FGX will adopt the same funding approach but will likely refine its cause area to focus on childhood maltreatment, after a landmark study highlighted the prevalence of abuse against young Australians and its long-term effects.

“I think Australians want to be a nation of givers but they want to do that in a structured way,” says new FGG Chair Westacott. “People have a very low tolerance for just giving money and not feeling that they’re part of something. The want to understand the effect of their giving.”

To this end – in what is believed to be an Australian first – FGG recently moved to quantify the collective social impact of its portfolio of not-for-profit partners.
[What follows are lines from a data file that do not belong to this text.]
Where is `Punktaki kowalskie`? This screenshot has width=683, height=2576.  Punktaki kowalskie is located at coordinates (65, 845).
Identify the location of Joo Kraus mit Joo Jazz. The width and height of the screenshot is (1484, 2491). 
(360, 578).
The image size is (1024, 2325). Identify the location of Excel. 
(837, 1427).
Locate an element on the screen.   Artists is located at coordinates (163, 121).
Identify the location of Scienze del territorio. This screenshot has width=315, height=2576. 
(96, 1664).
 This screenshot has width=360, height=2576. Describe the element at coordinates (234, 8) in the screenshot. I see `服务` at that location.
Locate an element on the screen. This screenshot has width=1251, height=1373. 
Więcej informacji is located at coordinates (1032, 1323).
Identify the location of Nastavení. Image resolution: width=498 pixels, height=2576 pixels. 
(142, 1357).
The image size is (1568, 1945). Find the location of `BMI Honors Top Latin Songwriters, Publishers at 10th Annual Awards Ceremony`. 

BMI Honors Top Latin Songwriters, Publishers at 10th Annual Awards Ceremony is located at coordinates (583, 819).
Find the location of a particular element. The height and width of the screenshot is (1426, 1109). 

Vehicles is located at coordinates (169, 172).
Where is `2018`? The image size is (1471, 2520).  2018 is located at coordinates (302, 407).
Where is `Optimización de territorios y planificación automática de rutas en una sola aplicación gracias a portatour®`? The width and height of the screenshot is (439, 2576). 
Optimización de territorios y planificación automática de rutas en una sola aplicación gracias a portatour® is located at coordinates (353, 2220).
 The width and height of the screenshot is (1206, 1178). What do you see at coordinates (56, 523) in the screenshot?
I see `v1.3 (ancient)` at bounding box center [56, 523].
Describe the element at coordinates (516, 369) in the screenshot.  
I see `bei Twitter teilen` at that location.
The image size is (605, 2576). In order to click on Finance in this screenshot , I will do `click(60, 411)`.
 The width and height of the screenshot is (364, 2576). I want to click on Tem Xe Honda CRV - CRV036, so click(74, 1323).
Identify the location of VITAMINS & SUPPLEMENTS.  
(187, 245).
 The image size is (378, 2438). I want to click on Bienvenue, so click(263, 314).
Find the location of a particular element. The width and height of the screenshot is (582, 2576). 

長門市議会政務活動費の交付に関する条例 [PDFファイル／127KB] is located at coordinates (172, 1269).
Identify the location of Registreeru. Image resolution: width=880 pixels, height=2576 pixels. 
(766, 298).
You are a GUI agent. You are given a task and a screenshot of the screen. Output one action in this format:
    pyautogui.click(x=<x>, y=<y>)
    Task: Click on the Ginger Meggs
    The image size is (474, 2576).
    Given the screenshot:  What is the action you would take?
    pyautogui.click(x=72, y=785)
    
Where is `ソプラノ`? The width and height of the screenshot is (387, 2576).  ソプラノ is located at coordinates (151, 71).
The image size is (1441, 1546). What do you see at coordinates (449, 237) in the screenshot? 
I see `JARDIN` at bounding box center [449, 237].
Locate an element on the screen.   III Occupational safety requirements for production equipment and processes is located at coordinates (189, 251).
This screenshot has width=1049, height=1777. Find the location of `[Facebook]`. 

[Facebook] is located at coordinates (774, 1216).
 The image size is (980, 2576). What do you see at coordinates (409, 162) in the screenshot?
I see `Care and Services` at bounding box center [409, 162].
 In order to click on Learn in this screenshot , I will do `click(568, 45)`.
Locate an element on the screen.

The company’s inaugural Impact Measurement Report, released in August, revealed that its 14 not-for-profit partners had more than 5.3 million young participants in their programs and services in 2023, as they worked to promote wellbeing of young Australians and prevent the onset of mental ill-health.

The groundbreaking move was hailed by high profile philanthropist David Gonski. “In these difficult times, we must do everything we can to understand how our mechanisms of support are working and can be improved. In the philanthropic world, we must do more to demonstrate the crucial work of non-profits in rising to meet society’s many challenges,” he told The Australian.

“[FGG’s] Impact Measurement Report is a rare contribution to that end and shows how Australian investors, corporations and non profit organisations can come together to achieve real outcomes for young people.”

David Paradice says fund managers are used to measuring portfolio performance and recognising how important allocation is to overall success. “It’s really exciting to see Future Generation now bringing this kind of thinking to how we can help young Australians more meaningfully,” he adds.

While Future Generation has earned a reputation for raising serious money, seriously quickly for social good, Wilson believes the model has further to run in Australia.

Four years after Future Generation was launched, investment banking heavyweights Matthew Grounds and Guy Fowler established Hearts & Minds Investments, a high conviction equities fund that has raised $54 million for medical research to date. Wilson sits on its board.

More recently, former Sunsuper portfolio manager Laurence Marshbaum founded the Community Capital Credit Fund, with all management fees donated to early-stage social purpose organisations.
Wilson believes the model could be expanded into yet more asset classes, such as real estate or private equity. This would help the government sail past its goal of doubling philanthropy by 2030.

Caroline Gurney says the percentage of everyday Australians who give has dropped dramatically in recent years. “Things are likely to deteriorate as cost-of-living pressures continue to build. So, at a time when not-for-profits need our support more than ever, most Australians just can’t afford to be generous,” she says.

“I truly believe that the Future Generation model, which allows investors to both give and get a return, will revolutionise philanthropy in Australia.”